The supervisors unanimously approved a plan to float $120 million in short-term bonds to take advantage of a 7.5 percent discount being offered by the Orange County Employees Retirement System. The funds would allow the county to pre-pay its annual pension payment. County Treasurer/Tax Collector John Moorlach will purchase the bonds being floated without the need for underwriters.
In all, the move saves Orange County taxpayers $4 million.
The Bond Buyer also covered the topic in “Orange Co. Selling to its Treasury—County Sets $117M Of Pension Notes,” by Rich Saskal.
“I think it’s just good fiscal stewardship to look at any opportunities that are of minimal risk to reduce our overall costs,” Moorlach said in a phone interview this week.
In the middle of all of the Edison drama, a letter writer to the OC Register was provided a complimentary tone in “Moorlach serves us well.” I use the word “drama” because Edison would dominate the news for most of the year 2001. September 11th of 2001 would provide a dramatic perspective, but Edison would continue even beyond September. Get ready for an interesting adventure during this year’s LOOK BACKS. (Something tells me I owe Doug Davert of Tustin a lunch or dinner.)
All the criticism concerning Treasurer John Moorlach’s investment in Edison International is misplaced and misguided.
By any objective standard, Moorlach’s investment in Edison was both prudent and in accordance with Orange County’s investment guidelines that he helped develop in the wake of the 1994 bankruptcy. Utilities in general, and Edison in particular, have consistently ranked among the most solid and conservative investments. Your readers should be very cautious in jumping to erroneous conclusions on these investments. Edison has not defaulted on the notes, is current on its interest payments and promises to repay the invested principal at maturity without delay. The current situation is a far cry from Bob Citron’s debacle of 1994. Moorlach’s abilities have restored the county’s financial health. We should be saying to him: “Thank you.”
On the opposite page, the OC Register’s lead editorial was titled “Keeping track of taxpayers’ funds.” The piece gives a detailed description of the activities to date, focusing on Supervisor Spitzer’s prosecutorial style versus reality. Here are a few paragraphs, including the closing seven:
We’d caution county residents, and those worried about the county’s educational investment fund, to stay calm. No money has been lost and the treasurer did nothing inappropriate. His latest action – setting up an ad hoc committee of Edison creditors to collect funds in the event of a bankruptcy—is proactive, and the treasurer’s office has been forth-right about its decisions.
Why the fuss?
“More than anything it’s the irony that it’s happening to me,” Mr. Moorlach said. “Here’s a guy who predicted the bankruptcy and now he has a problem investment.”

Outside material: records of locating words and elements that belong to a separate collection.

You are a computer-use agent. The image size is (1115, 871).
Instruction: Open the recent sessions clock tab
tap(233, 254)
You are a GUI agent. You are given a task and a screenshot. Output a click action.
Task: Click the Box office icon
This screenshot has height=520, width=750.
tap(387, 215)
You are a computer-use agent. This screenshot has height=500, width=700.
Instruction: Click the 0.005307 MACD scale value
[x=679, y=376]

Mr. Spitzer said he is concerned about systemic problems that he would like to see corrected.
We welcome newfound scrutiny and debate over county investments. It’s certainly within a board member’s purview to question these investments and hold them up to a bright light.

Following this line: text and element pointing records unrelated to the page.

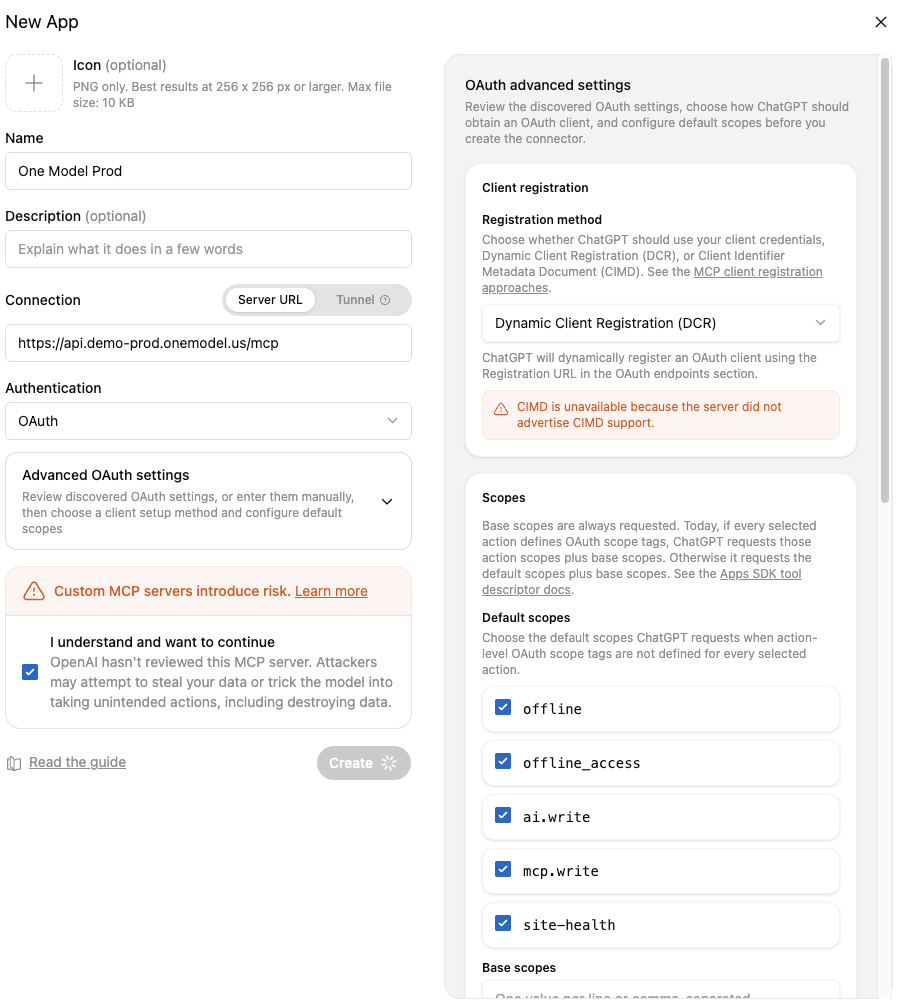Open the MCP client registration approaches link
The image size is (902, 1008).
pyautogui.click(x=652, y=280)
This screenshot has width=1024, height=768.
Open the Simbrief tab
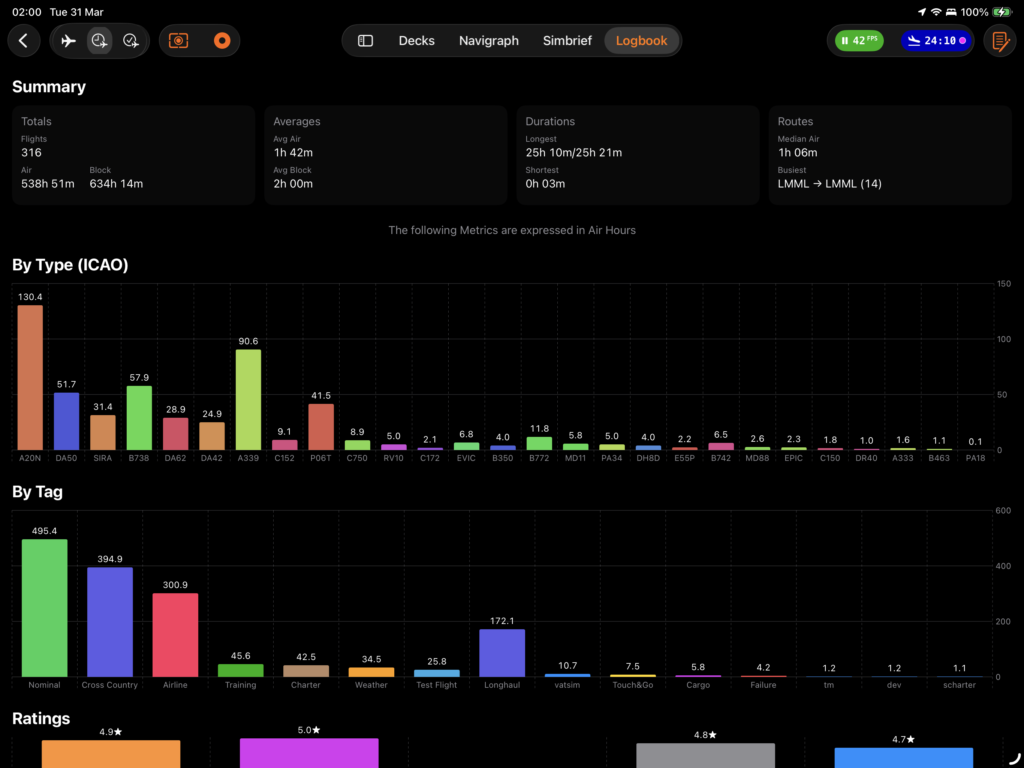pyautogui.click(x=567, y=41)
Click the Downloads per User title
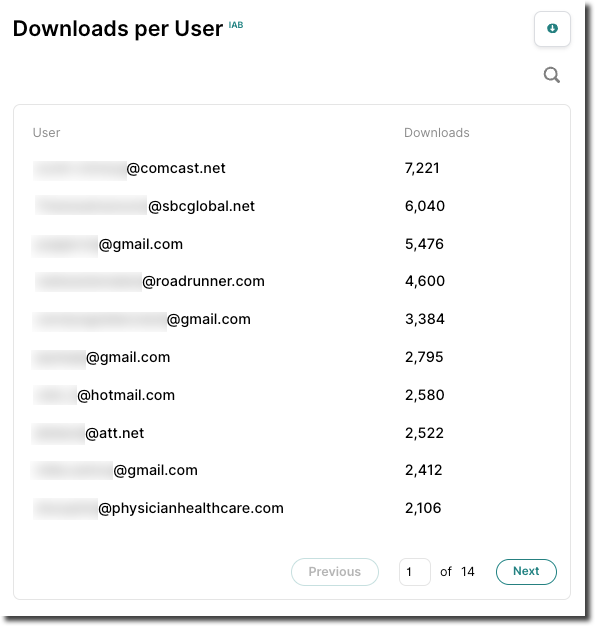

Could the treasurer’s office have thought twice in September about Edison, given the unfolding events? Probably.
Could investment officers have foreseen at that point Stage Three alerts and rolling blackouts? Probably not.
In this case, until we see evidence that the county treasurer’s office knowingly acted in ways that put county dollars at unusual risk – beyond what can happen in the stock market – or made investment decisions outside their legal restrictions, we won’t hit the panic button.